• _Instructions to follow_:
Your answer should be the records below, written out exactly.

• _Material for this exercise_:
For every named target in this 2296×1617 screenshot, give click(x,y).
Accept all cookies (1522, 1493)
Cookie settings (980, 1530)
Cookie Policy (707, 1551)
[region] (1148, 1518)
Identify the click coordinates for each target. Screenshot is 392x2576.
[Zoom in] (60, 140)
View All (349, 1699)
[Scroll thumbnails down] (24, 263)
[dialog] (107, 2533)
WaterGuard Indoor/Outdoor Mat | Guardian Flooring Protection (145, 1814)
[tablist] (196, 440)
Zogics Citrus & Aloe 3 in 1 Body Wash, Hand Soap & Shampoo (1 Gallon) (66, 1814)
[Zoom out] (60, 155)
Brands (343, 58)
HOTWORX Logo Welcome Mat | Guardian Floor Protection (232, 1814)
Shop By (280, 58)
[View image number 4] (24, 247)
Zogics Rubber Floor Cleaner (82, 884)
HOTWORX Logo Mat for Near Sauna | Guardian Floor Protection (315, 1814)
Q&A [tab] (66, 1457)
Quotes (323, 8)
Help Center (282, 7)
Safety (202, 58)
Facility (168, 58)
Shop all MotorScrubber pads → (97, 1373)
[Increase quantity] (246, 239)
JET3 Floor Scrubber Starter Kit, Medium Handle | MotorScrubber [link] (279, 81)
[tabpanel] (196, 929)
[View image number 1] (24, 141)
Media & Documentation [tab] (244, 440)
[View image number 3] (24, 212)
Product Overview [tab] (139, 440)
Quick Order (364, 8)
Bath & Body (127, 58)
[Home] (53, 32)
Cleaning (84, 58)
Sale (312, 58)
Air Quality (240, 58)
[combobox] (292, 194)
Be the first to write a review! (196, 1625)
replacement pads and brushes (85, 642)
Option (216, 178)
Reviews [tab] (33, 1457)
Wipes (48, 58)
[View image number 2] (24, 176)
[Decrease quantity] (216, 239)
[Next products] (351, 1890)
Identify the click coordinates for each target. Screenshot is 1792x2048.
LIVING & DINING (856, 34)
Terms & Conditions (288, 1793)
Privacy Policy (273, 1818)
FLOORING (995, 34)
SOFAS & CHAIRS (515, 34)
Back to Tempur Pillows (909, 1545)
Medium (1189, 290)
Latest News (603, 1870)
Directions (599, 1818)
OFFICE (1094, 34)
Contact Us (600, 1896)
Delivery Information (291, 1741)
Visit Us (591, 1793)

• _Solution to this task_:
For every named target in this 2296×1617 screenshot, give click(x,y).
Accept all cookies (1522, 1493)
Cookie settings (980, 1530)
Cookie Policy (707, 1551)
[region] (1148, 1518)
Identify the click coordinates for each target. Screenshot is 392x2576.
[Zoom in] (60, 140)
View All (349, 1699)
[Scroll thumbnails down] (24, 263)
[dialog] (107, 2533)
WaterGuard Indoor/Outdoor Mat | Guardian Flooring Protection (145, 1814)
[tablist] (196, 440)
Zogics Citrus & Aloe 3 in 1 Body Wash, Hand Soap & Shampoo (1 Gallon) (66, 1814)
[Zoom out] (60, 155)
Brands (343, 58)
HOTWORX Logo Welcome Mat | Guardian Floor Protection (232, 1814)
Shop By (280, 58)
[View image number 4] (24, 247)
Zogics Rubber Floor Cleaner (82, 884)
HOTWORX Logo Mat for Near Sauna | Guardian Floor Protection (315, 1814)
Q&A [tab] (66, 1457)
Quotes (323, 8)
Help Center (282, 7)
Safety (202, 58)
Facility (168, 58)
Shop all MotorScrubber pads → (97, 1373)
[Increase quantity] (246, 239)
JET3 Floor Scrubber Starter Kit, Medium Handle | MotorScrubber [link] (279, 81)
[tabpanel] (196, 929)
[View image number 1] (24, 141)
Media & Documentation [tab] (244, 440)
[View image number 3] (24, 212)
Product Overview [tab] (139, 440)
Quick Order (364, 8)
Bath & Body (127, 58)
[Home] (53, 32)
Cleaning (84, 58)
Sale (312, 58)
Air Quality (240, 58)
[combobox] (292, 194)
Be the first to write a review! (196, 1625)
replacement pads and brushes (85, 642)
Option (216, 178)
Reviews [tab] (33, 1457)
Wipes (48, 58)
[View image number 2] (24, 176)
[Decrease quantity] (216, 239)
[Next products] (351, 1890)
Identify the click coordinates for each target. Screenshot is 1792x2048.
LIVING & DINING (856, 34)
Terms & Conditions (288, 1793)
Privacy Policy (273, 1818)
FLOORING (995, 34)
SOFAS & CHAIRS (515, 34)
Back to Tempur Pillows (909, 1545)
Medium (1189, 290)
Latest News (603, 1870)
Directions (599, 1818)
OFFICE (1094, 34)
Contact Us (600, 1896)
Delivery Information (291, 1741)
Visit Us (591, 1793)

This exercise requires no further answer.